WORK REQUIRED:
Reproduce the listing from the line with "coordinates (82, 100)." through the line with "center [172, 712].", keeping every character the same.

(Saved data entries)

::::::::

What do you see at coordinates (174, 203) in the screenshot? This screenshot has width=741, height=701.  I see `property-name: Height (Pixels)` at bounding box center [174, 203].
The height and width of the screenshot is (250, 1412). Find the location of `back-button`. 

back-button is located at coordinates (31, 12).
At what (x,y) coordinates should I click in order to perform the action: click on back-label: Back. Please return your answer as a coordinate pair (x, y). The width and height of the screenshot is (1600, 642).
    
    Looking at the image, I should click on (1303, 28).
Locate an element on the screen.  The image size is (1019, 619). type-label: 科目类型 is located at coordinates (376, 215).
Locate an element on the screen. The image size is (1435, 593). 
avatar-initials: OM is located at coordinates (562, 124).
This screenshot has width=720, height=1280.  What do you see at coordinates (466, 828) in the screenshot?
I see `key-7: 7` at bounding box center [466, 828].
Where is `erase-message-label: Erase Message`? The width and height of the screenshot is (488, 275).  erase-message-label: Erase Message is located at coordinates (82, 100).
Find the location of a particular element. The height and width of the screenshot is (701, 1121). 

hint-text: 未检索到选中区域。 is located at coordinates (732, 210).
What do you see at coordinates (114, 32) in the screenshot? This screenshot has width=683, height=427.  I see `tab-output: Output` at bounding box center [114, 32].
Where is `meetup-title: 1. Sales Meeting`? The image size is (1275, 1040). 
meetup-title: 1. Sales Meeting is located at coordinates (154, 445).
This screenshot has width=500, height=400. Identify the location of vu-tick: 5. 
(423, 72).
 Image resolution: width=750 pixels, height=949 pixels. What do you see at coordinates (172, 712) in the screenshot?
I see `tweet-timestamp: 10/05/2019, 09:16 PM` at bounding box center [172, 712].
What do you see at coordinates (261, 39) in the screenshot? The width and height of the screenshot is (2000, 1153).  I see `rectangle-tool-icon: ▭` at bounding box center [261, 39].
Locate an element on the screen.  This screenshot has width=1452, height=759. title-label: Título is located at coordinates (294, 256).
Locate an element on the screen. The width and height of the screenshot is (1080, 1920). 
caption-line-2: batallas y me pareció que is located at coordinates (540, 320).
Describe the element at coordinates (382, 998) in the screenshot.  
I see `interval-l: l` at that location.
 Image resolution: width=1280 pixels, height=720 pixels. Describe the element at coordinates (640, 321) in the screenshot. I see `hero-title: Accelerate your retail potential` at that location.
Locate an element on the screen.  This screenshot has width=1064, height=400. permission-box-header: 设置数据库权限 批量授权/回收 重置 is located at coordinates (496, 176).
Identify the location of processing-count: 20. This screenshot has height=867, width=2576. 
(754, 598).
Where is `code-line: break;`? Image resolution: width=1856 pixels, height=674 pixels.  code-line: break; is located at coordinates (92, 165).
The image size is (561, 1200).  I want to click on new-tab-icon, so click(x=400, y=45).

::::::::

ANSWER BOX:
Where is `erase-message-label: Erase Message`? The width and height of the screenshot is (488, 275).  erase-message-label: Erase Message is located at coordinates (82, 100).
Find the location of a particular element. The height and width of the screenshot is (701, 1121). 

hint-text: 未检索到选中区域。 is located at coordinates (732, 210).
What do you see at coordinates (114, 32) in the screenshot? This screenshot has width=683, height=427.  I see `tab-output: Output` at bounding box center [114, 32].
Where is `meetup-title: 1. Sales Meeting`? The image size is (1275, 1040). 
meetup-title: 1. Sales Meeting is located at coordinates (154, 445).
This screenshot has width=500, height=400. Identify the location of vu-tick: 5. 
(423, 72).
 Image resolution: width=750 pixels, height=949 pixels. What do you see at coordinates (172, 712) in the screenshot?
I see `tweet-timestamp: 10/05/2019, 09:16 PM` at bounding box center [172, 712].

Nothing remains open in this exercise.